Introduction. In computational mathematics, variational methods for minimizing discrete energies are widely used for the regularization of ill-posed problems. However, standard discrete schemes often suffer from scale inconsistency: upon mesh refinement (h→0), weights depending on unnormalized jumps of the function degenerate, leading to trivializationof the anisotropic properties of the limiting operator. In this paper, a computational method is proposed that solves this problem by parameterizing the Dirichlet distribution and employing rigorously justified anisotropic spatial regularization.

   Materials and Methods. The mathematical model is formulated as an optimization problem for a composite functional in the space of grid functions. The functional includes an expected logarithmic loss function, Kullback-Leibler regularization, and spatial regularizers of the weighted Dirichlet energy type. To ensure the structural consistency of the discrete operator, edge-aware weight functions are constructed strictly through normalized finite differences. The asymptotic behavior of the discrete energies is investigated using the apparatus of Γ-convergence.

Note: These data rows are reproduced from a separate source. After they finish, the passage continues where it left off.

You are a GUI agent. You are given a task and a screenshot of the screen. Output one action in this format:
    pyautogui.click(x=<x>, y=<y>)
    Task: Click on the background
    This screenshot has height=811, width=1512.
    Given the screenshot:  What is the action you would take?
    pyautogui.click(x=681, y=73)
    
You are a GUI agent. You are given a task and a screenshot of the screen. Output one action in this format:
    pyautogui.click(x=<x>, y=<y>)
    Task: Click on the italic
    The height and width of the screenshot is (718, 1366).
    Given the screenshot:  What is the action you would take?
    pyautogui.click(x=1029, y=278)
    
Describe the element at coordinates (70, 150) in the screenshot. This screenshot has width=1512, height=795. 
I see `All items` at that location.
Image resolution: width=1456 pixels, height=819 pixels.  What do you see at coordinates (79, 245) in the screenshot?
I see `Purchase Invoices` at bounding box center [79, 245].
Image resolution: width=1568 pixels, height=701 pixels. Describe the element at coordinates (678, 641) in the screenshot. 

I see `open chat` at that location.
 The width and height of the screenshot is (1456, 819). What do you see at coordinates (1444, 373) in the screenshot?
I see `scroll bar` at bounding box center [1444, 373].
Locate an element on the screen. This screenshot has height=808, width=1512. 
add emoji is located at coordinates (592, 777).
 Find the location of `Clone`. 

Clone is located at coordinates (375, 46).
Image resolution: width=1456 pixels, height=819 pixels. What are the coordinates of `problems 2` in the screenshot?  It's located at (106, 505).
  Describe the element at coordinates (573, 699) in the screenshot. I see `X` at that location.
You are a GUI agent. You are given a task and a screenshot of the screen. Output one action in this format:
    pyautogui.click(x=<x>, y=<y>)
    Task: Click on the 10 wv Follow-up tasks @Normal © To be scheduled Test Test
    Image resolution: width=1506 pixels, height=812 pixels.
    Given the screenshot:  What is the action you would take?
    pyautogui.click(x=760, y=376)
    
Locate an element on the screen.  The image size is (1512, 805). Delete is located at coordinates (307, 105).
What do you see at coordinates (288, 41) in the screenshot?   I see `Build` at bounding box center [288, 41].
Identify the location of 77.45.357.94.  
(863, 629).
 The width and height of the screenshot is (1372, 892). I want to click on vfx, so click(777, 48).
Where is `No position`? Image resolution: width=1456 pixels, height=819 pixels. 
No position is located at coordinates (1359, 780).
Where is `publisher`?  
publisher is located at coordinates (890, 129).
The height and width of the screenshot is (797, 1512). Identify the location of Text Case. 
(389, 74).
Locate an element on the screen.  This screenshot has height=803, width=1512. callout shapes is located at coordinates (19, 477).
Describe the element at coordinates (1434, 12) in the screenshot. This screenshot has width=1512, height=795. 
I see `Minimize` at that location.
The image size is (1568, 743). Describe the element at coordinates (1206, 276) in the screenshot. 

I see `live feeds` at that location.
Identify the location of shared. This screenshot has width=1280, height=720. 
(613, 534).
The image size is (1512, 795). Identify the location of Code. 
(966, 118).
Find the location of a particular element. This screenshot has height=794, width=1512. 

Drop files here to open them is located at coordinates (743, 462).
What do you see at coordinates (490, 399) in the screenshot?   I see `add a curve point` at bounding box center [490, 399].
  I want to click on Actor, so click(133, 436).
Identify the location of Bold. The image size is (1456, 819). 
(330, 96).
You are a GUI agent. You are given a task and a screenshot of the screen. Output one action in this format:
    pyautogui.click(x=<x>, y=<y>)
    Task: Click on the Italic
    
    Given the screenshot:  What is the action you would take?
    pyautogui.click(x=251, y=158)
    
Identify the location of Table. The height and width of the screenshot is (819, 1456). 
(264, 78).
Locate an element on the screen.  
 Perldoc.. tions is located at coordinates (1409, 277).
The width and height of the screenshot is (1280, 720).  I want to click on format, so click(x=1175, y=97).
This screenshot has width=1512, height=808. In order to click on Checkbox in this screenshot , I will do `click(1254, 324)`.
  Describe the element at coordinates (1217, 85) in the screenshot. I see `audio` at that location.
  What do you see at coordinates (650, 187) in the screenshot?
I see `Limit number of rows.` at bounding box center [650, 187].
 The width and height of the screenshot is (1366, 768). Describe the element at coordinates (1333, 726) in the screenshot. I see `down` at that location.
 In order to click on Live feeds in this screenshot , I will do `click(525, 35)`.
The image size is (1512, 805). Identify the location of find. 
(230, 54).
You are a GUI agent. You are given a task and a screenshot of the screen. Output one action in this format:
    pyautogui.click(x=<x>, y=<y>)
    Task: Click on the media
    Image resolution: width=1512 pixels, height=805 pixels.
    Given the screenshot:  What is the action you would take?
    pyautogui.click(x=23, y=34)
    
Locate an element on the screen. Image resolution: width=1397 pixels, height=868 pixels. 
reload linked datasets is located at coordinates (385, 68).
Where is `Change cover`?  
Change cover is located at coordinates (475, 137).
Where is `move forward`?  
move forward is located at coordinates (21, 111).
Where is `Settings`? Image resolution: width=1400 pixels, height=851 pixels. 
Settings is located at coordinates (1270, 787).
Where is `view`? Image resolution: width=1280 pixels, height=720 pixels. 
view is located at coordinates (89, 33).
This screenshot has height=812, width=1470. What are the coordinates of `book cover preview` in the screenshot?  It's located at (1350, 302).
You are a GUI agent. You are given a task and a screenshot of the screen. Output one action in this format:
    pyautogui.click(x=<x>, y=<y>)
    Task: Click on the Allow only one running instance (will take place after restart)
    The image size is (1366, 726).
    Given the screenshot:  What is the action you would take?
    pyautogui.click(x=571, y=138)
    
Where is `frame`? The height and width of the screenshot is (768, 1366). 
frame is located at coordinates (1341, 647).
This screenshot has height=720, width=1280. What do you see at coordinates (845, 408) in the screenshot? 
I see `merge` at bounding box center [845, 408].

   Results. The main theoretical result of the work is a mathematical proof of the Γ-convergence of a family of discrete anisotropic functionals to a non-trivial continuous limit in the L²(Ω) topology. The equicoercivity of the discrete energies is proven, guaranteeing the convergence of a sequence of almost minimizers to the solution of the continuous problem.

   Discussion. The use of normalized finite differences in constructing the weights restores dimensional homogeneity and ensures strict scale invariance of the discretization of non-local operators.

   Conclusion. The proposed method successfully links continuous variational formulations with discrete predictive models, providing a theoretically justified and computationally efficient tool (additional inference costs amount to 17–18 %) with controlled error.